Monday, January 28, 2013

Myth #10 - All Librarians are Created Equally

Note: Like so many, my 2012 ended in reflection over the events during my first semester at a new school and 2013 began with a review of my Library Action Plan.  As I pondered how to ensure my next steps take the library program in the direction I truly want to be leading, those thoughts collided with a blogpost that I had been chewing on for several weeks.  Thus, I busted….

 Myth #10: All Librarians are Created Equally

At one point in my last district, there were only three certified librarians, each working at a different school.   
  • One of us was a secondary English teacher and a master of literacy.
  • Another had a background in science and was the tech guru of us three.
  • The third started teaching in elementary grades and had a passion for the research process.
We were all very different, yet we shared a very common purpose in our work with students.  Mind you, we all three tackled tasks in all areas of librarianship, with some roles coming more naturally to one or another of us.  We often laughed about our differences, and joked what a team we could make if we all three worked on the same campus. 

Three different backgrounds, three different focuses, but one passion.  

As fellow librarians, we have so much to teach and learn from each other.  

Are you learning from your colleagues?  Or do you see those differences as a threat to your comfort zone?

All Librarians are NOT Created Equally  

As individuals, we bring our unique strengths, weaknesses, and personal interests to the circ desk and build a library program uniquely ours.  We collaborate, teach lessons, build collections, implement programs... make our mark... create a reputation.  And when we move on, due to choice or age or budget cut backs, we leave a particular gap, as unique as our individual fingerprints. 

As I reviewed my mission statement and goals at this mid-point in the year, I was struck by a question that refocused my work and made my vision crystal clear:  

What will be my legacy?

I began to ponder:  At former schools, what was I known for?  What do past students and coworkers remember about my work?  What mark did I leave?
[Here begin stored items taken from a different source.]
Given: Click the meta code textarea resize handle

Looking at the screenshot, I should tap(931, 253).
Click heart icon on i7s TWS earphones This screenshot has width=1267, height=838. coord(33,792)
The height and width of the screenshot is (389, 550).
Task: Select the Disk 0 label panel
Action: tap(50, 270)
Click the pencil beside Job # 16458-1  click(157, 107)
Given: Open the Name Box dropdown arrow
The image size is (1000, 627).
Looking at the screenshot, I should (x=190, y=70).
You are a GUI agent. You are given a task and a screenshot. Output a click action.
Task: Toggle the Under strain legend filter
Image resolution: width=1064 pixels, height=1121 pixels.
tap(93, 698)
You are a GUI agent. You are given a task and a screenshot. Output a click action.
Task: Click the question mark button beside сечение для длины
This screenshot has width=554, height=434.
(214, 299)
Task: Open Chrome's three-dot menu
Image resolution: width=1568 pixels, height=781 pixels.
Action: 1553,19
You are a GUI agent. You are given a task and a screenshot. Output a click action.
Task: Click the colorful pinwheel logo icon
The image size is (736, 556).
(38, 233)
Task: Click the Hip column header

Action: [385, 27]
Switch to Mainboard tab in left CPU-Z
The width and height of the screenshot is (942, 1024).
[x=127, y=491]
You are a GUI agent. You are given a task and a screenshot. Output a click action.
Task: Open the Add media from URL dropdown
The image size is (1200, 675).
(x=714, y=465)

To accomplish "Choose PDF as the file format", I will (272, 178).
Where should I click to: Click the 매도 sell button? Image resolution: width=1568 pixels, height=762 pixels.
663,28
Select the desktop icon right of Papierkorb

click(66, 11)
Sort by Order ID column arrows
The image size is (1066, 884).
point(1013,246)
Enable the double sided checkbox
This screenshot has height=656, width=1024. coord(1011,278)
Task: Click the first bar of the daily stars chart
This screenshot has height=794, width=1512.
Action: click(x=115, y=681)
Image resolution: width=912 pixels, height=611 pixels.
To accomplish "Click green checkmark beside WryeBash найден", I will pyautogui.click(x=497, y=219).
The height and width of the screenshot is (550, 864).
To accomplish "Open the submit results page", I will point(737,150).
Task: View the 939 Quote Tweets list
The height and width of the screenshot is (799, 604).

And most importantly, was it what I was trying to accomplish?

Teresa Schauer is known for her passion for book trailers...
Mr. Schu is breathing life back into Newbery classics…
Joanna Fountain made her mark through cataloging and subject headings…
Toni Buzzeo has authored books to help us teach library and information skills…

The librarian I replaced this year was a gifted storyteller.  He frequently incorporated music and singing in his lessons, and it is what everybody misses about him.

Another librarian I knew called herself a “Rehab Librarian” for her ability to rejuvenate aging libraries... ruthlessly weeding badly outdated collections, rearranging shelving and furniture, and creating a fresh, inviting environment before moving on to another “old” library.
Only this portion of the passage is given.